As it happens we faced a similar requirement from a potential client a while back. They demanded a full refund of that month's fees if the service was unavailable to their people at any time when someone tried to use it. Personally, I wasn't directly involved in these negotiations, I saw that as a nice opening offer in a negotiation rather than an ultimatum. Unless you've got boilerplate service-contract language they're trying to amend, I believe 'initial position' is the best way to frame these sorts of "requirements".

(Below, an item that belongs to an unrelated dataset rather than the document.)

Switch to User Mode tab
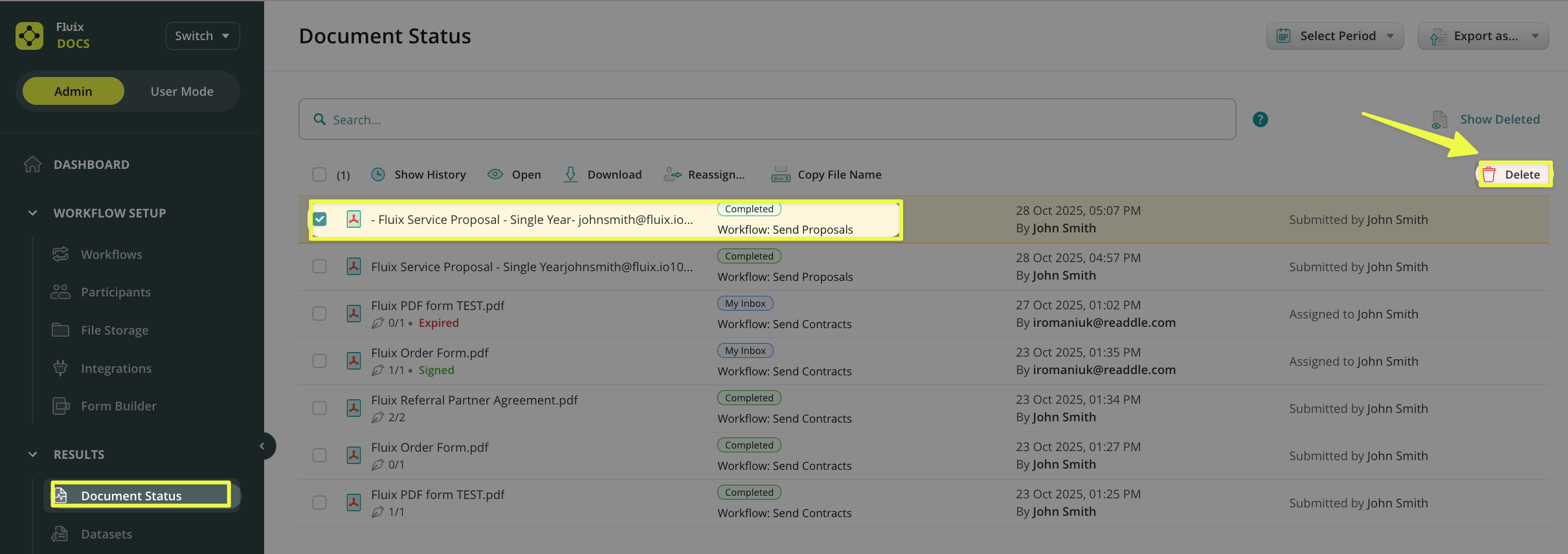The height and width of the screenshot is (554, 1568). click(182, 91)
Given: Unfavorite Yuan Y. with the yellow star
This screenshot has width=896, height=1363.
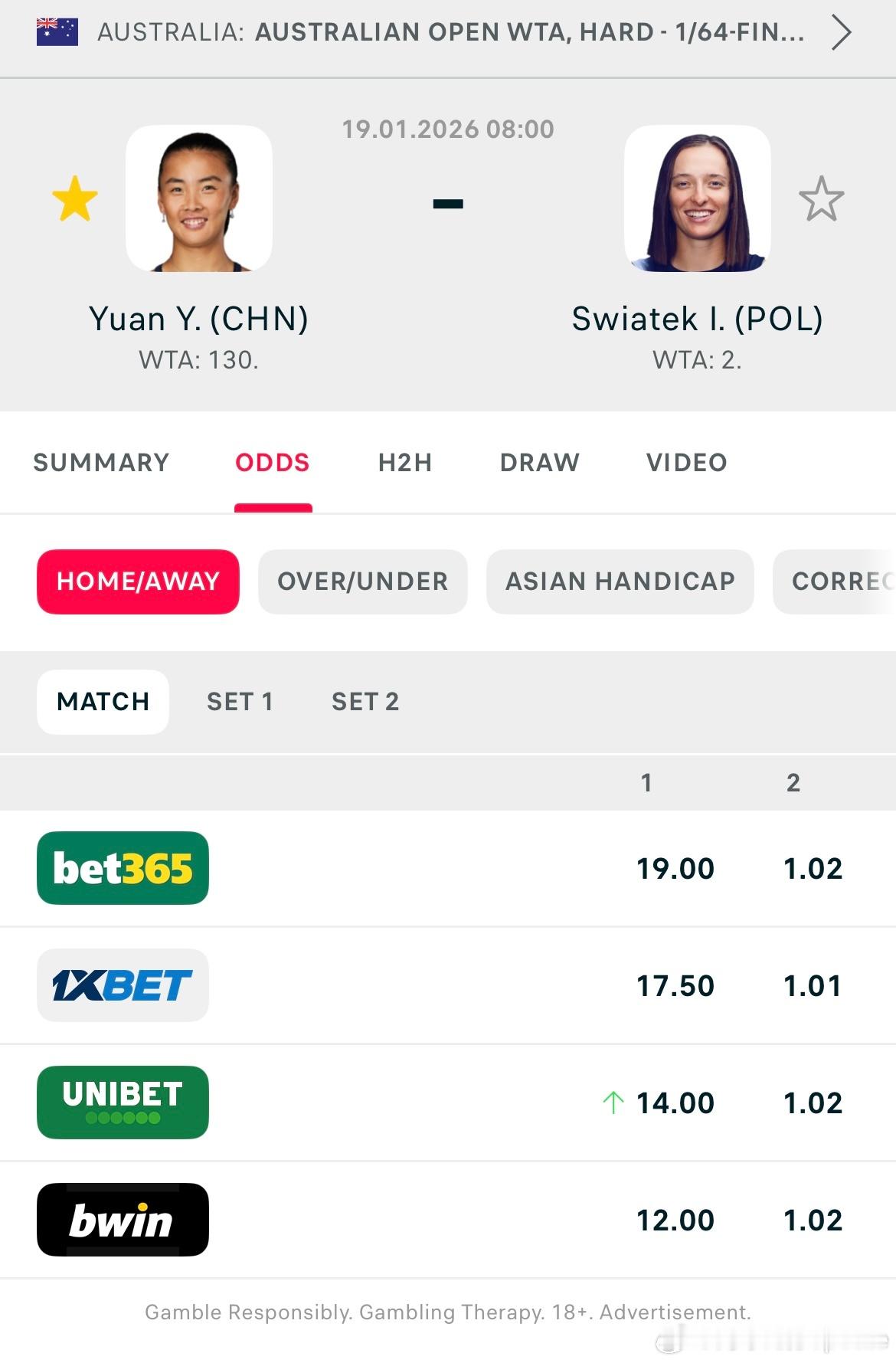Looking at the screenshot, I should pyautogui.click(x=75, y=199).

This particular client had scoped their 100% uptime, single month, had provided service metrics, if they ever notice it is down, as well as a penalty, we don't get paid. Clearly they had thought this out. I personally wanted to know what they thought of planned and announced service outages, and eventually the response came back as "same as unplanned". Ok, that's an initial position.

At that point we could:

  • Dicker about the scale of the penalty (pro-rate for any hour/day/week an outage is noticed?)
  • Dicker about planned outages that they can clearly work around?
  • Dicker about using a third party to assess downtime rather than be purely defined by the client?
  • Dicker about downtime attributable to forces beyond our control (such as something screwy happening route-wise in the Internet core, as has happened a few times, or their own firewall going fritzy)?
Uptime requirements from paying customers is nothing new, but it's also the kind of thing that can show up in internal SLA negotiations for large organizations. As State budgets continue to shrink IT charge-back schemes are becoming more and more common in areas that previously didn't have them, so these kinds of demands can arise from internal customers just as often.

The best defense is to have downtime concerns addressed in your boilerplate service contract, much like Amazon does. If an entity wants special treatment, they can work to have a special contract written up but that's a lot of pushing boulders up-hill so only the specialest of snowflakes do this kind of thing. But if you don't have boiler-plate, be prepared to dicker over their initial position.